* _Record list_:
=======

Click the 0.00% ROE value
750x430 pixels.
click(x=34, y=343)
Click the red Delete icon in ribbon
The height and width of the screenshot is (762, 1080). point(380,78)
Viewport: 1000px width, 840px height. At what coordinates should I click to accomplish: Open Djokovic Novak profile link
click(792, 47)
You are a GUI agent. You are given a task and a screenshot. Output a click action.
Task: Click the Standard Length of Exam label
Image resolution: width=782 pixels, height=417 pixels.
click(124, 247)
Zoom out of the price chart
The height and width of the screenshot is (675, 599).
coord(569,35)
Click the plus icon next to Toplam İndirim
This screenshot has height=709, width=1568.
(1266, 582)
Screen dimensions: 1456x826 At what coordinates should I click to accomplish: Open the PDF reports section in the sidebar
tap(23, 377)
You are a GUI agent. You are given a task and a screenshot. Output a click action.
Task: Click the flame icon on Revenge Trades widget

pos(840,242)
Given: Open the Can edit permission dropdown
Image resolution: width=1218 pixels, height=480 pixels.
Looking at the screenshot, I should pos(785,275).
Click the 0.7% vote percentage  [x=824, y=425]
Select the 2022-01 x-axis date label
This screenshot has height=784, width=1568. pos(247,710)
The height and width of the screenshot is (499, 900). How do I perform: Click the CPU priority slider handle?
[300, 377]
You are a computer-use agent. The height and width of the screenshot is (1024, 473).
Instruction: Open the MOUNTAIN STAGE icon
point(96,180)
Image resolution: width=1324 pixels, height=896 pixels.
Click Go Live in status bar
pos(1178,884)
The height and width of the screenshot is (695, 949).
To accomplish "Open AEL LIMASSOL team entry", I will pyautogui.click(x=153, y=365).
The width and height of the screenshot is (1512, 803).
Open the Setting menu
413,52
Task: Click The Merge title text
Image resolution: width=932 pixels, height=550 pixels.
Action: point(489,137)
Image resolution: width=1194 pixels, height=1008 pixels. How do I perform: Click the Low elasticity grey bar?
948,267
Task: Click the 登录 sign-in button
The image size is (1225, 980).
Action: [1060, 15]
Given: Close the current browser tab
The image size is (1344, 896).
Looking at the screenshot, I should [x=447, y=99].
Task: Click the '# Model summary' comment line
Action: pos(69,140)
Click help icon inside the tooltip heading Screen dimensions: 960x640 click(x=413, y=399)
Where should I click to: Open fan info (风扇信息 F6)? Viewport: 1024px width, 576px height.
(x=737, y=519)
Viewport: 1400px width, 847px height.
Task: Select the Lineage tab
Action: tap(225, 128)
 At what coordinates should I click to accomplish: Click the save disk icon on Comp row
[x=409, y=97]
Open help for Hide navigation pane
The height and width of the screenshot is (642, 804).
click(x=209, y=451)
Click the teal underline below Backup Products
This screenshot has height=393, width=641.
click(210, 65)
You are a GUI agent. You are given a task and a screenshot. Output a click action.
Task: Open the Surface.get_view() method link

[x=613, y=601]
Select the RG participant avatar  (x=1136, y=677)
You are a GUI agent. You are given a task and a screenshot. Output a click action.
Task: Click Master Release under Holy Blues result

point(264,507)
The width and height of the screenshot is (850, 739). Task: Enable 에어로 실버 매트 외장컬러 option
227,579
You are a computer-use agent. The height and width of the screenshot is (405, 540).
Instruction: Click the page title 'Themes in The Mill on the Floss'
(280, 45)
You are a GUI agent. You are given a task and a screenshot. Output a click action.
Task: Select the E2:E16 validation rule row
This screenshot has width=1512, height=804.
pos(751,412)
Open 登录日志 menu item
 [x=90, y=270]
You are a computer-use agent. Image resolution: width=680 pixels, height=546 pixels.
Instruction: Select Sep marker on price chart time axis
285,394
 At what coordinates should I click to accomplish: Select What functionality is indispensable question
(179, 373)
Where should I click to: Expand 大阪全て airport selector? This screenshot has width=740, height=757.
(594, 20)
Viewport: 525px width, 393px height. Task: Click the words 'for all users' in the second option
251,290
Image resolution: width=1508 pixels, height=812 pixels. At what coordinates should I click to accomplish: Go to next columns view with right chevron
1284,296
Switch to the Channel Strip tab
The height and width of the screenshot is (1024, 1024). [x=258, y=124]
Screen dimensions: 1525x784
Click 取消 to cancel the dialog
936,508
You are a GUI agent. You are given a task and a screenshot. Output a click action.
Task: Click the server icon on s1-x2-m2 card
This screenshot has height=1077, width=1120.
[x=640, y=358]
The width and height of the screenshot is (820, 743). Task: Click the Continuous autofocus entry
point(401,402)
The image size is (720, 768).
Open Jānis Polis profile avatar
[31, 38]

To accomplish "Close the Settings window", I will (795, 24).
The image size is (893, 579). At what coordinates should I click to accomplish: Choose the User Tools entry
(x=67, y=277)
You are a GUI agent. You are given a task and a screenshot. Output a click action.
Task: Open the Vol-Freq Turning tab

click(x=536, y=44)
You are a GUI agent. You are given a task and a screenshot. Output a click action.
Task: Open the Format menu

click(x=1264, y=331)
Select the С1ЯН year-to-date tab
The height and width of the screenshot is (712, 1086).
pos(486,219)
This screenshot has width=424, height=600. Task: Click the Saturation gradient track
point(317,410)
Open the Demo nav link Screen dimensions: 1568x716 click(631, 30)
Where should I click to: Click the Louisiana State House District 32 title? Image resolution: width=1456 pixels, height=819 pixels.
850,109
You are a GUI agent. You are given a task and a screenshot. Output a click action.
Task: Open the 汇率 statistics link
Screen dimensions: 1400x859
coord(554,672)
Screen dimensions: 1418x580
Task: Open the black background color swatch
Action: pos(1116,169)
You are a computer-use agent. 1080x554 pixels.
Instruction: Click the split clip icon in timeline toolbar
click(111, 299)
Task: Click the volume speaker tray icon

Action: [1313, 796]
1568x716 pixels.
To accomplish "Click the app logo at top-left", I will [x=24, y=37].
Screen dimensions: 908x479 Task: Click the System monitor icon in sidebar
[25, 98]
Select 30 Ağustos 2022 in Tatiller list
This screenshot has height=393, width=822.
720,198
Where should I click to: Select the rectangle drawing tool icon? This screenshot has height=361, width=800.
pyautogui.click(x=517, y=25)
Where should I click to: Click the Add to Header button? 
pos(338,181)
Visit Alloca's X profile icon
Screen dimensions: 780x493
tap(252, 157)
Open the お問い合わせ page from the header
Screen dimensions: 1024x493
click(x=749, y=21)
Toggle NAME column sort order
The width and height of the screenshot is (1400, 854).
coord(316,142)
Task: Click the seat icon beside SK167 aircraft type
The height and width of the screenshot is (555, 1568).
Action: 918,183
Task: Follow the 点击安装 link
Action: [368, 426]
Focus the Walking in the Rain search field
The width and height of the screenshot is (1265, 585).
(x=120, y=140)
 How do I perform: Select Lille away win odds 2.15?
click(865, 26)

=======

* _Required work_: Format the data above as a JSON list of strings, with each line as one string and blank lines omitted.

* _Response to this exercise_:
[
  "Click the 0.00% ROE value",
  "750x430 pixels.",
  "click(x=34, y=343)",
  "Click the red Delete icon in ribbon",
  "The height and width of the screenshot is (762, 1080). point(380,78)",
  "Viewport: 1000px width, 840px height. At what coordinates should I click to accomplish: Open Djokovic Novak profile link",
  "click(792, 47)",
  "You are a GUI agent. You are given a task and a screenshot. Output a click action.",
  "Task: Click the Standard Length of Exam label",
  "Image resolution: width=782 pixels, height=417 pixels.",
  "click(124, 247)",
  "Zoom out of the price chart",
  "The height and width of the screenshot is (675, 599).",
  "coord(569,35)",
  "Click the plus icon next to Toplam İndirim",
  "This screenshot has height=709, width=1568.",
  "(1266, 582)",
  "Screen dimensions: 1456x826 At what coordinates should I click to accomplish: Open the PDF reports section in the sidebar",
  "tap(23, 377)",
  "You are a GUI agent. You are given a task and a screenshot. Output a click action.",
  "Task: Click the flame icon on Revenge Trades widget",
  "pos(840,242)",
  "Given: Open the Can edit permission dropdown",
  "Image resolution: width=1218 pixels, height=480 pixels.",
  "Looking at the screenshot, I should pos(785,275).",
  "Click the 0.7% vote percentage  [x=824, y=425]",
  "Select the 2022-01 x-axis date label",
  "This screenshot has height=784, width=1568. pos(247,710)",
  "The height and width of the screenshot is (499, 900). How do I perform: Click the CPU priority slider handle?",
  "[300, 377]",
  "You are a computer-use agent. The height and width of the screenshot is (1024, 473).",
  "Instruction: Open the MOUNTAIN STAGE icon",
  "point(96,180)",
  "Image resolution: width=1324 pixels, height=896 pixels.",
  "Click Go Live in status bar",
  "pos(1178,884)",
  "The height and width of the screenshot is (695, 949).",
  "To accomplish \"Open AEL LIMASSOL team entry\", I will pyautogui.click(x=153, y=365).",
  "The width and height of the screenshot is (1512, 803).",
  "Open the Setting menu",
  "413,52",
  "Task: Click The Merge title text",
  "Image resolution: width=932 pixels, height=550 pixels.",
  "Action: point(489,137)",
  "Image resolution: width=1194 pixels, height=1008 pixels. How do I perform: Click the Low elasticity grey bar?",
  "948,267",
  "Task: Click the 登录 sign-in button",
  "The image size is (1225, 980).",
  "Action: [1060, 15]",
  "Given: Close the current browser tab",
  "The image size is (1344, 896).",
  "Looking at the screenshot, I should [x=447, y=99].",
  "Task: Click the '# Model summary' comment line",
  "Action: pos(69,140)",
  "Click help icon inside the tooltip heading Screen dimensions: 960x640 click(x=413, y=399)",
  "Where should I click to: Open fan info (风扇信息 F6)? Viewport: 1024px width, 576px height.",
  "(x=737, y=519)",
  "Viewport: 1400px width, 847px height.",
  "Task: Select the Lineage tab",
  "Action: tap(225, 128)",
  " At what coordinates should I click to accomplish: Click the save disk icon on Comp row",
  "[x=409, y=97]",
  "Open help for Hide navigation pane",
  "The height and width of the screenshot is (642, 804).",
  "click(x=209, y=451)",
  "Click the teal underline below Backup Products",
  "This screenshot has height=393, width=641.",
  "click(210, 65)",
  "You are a GUI agent. You are given a task and a screenshot. Output a click action.",
  "Task: Open the Surface.get_view() method link",
  "[x=613, y=601]",
  "Select the RG participant avatar  (x=1136, y=677)",
  "You are a GUI agent. You are given a task and a screenshot. Output a click action.",
  "Task: Click Master Release under Holy Blues result",
  "point(264,507)",
  "The width and height of the screenshot is (850, 739). Task: Enable 에어로 실버 매트 외장컬러 option",
  "227,579",
  "You are a computer-use agent. The height and width of the screenshot is (405, 540).",
  "Instruction: Click the page title 'Themes in The Mill on the Floss'",
  "(280, 45)",
  "You are a GUI agent. You are given a task and a screenshot. Output a click action.",
  "Task: Select the E2:E16 validation rule row",
  "This screenshot has width=1512, height=804.",
  "pos(751,412)",
  "Open 登录日志 menu item",
  " [x=90, y=270]",
  "You are a computer-use agent. Image resolution: width=680 pixels, height=546 pixels.",
  "Instruction: Select Sep marker on price chart time axis",
  "285,394",
  " At what coordinates should I click to accomplish: Select What functionality is indispensable question",
  "(179, 373)",
  "Where should I click to: Expand 大阪全て airport selector? This screenshot has width=740, height=757.",
  "(594, 20)",
  "Viewport: 525px width, 393px height. Task: Click the words 'for all users' in the second option",
  "251,290",
  "Image resolution: width=1508 pixels, height=812 pixels. At what coordinates should I click to accomplish: Go to next columns view with right chevron",
  "1284,296",
  "Switch to the Channel Strip tab",
  "The height and width of the screenshot is (1024, 1024). [x=258, y=124]",
  "Screen dimensions: 1525x784",
  "Click 取消 to cancel the dialog",
  "936,508",
  "You are a GUI agent. You are given a task and a screenshot. Output a click action.",
  "Task: Click the server icon on s1-x2-m2 card",
  "This screenshot has height=1077, width=1120.",
  "[x=640, y=358]",
  "The width and height of the screenshot is (820, 743). Task: Click the Continuous autofocus entry",
  "point(401,402)",
  "The image size is (720, 768).",
  "Open Jānis Polis profile avatar",
  "[31, 38]",
  "To accomplish \"Close the Settings window\", I will (795, 24).",
  "The image size is (893, 579). At what coordinates should I click to accomplish: Choose the User Tools entry",
  "(x=67, y=277)",
  "You are a GUI agent. You are given a task and a screenshot. Output a click action.",
  "Task: Open the Vol-Freq Turning tab",
  "click(x=536, y=44)",
  "You are a GUI agent. You are given a task and a screenshot. Output a click action.",
  "Task: Open the Format menu",
  "click(x=1264, y=331)",
  "Select the С1ЯН year-to-date tab",
  "The height and width of the screenshot is (712, 1086).",
  "pos(486,219)",
  "This screenshot has width=424, height=600. Task: Click the Saturation gradient track",
  "point(317,410)",
  "Open the Demo nav link Screen dimensions: 1568x716 click(631, 30)",
  "Where should I click to: Click the Louisiana State House District 32 title? Image resolution: width=1456 pixels, height=819 pixels.",
  "850,109",
  "You are a GUI agent. You are given a task and a screenshot. Output a click action.",
  "Task: Open the 汇率 statistics link",
  "Screen dimensions: 1400x859",
  "coord(554,672)",
  "Screen dimensions: 1418x580",
  "Task: Open the black background color swatch",
  "Action: pos(1116,169)",
  "You are a computer-use agent. 1080x554 pixels.",
  "Instruction: Click the split clip icon in timeline toolbar",
  "click(111, 299)",
  "Task: Click the volume speaker tray icon",
  "Action: [1313, 796]",
  "1568x716 pixels.",
  "To accomplish \"Click the app logo at top-left\", I will [x=24, y=37].",
  "Screen dimensions: 908x479 Task: Click the System monitor icon in sidebar",
  "[25, 98]",
  "Select 30 Ağustos 2022 in Tatiller list",
  "This screenshot has height=393, width=822.",
  "720,198",
  "Where should I click to: Select the rectangle drawing tool icon? This screenshot has height=361, width=800.",
  "pyautogui.click(x=517, y=25)",
  "Where should I click to: Click the Add to Header button? ",
  "pos(338,181)",
  "Visit Alloca's X profile icon",
  "Screen dimensions: 780x493",
  "tap(252, 157)",
  "Open the お問い合わせ page from the header",
  "Screen dimensions: 1024x493",
  "click(x=749, y=21)",
  "Toggle NAME column sort order",
  "The width and height of the screenshot is (1400, 854).",
  "coord(316,142)",
  "Task: Click the seat icon beside SK167 aircraft type",
  "The height and width of the screenshot is (555, 1568).",
  "Action: 918,183",
  "Task: Follow the 点击安装 link",
  "Action: [368, 426]",
  "Focus the Walking in the Rain search field",
  "The width and height of the screenshot is (1265, 585).",
  "(x=120, y=140)",
  " How do I perform: Select Lille away win odds 2.15?",
  "click(865, 26)"
]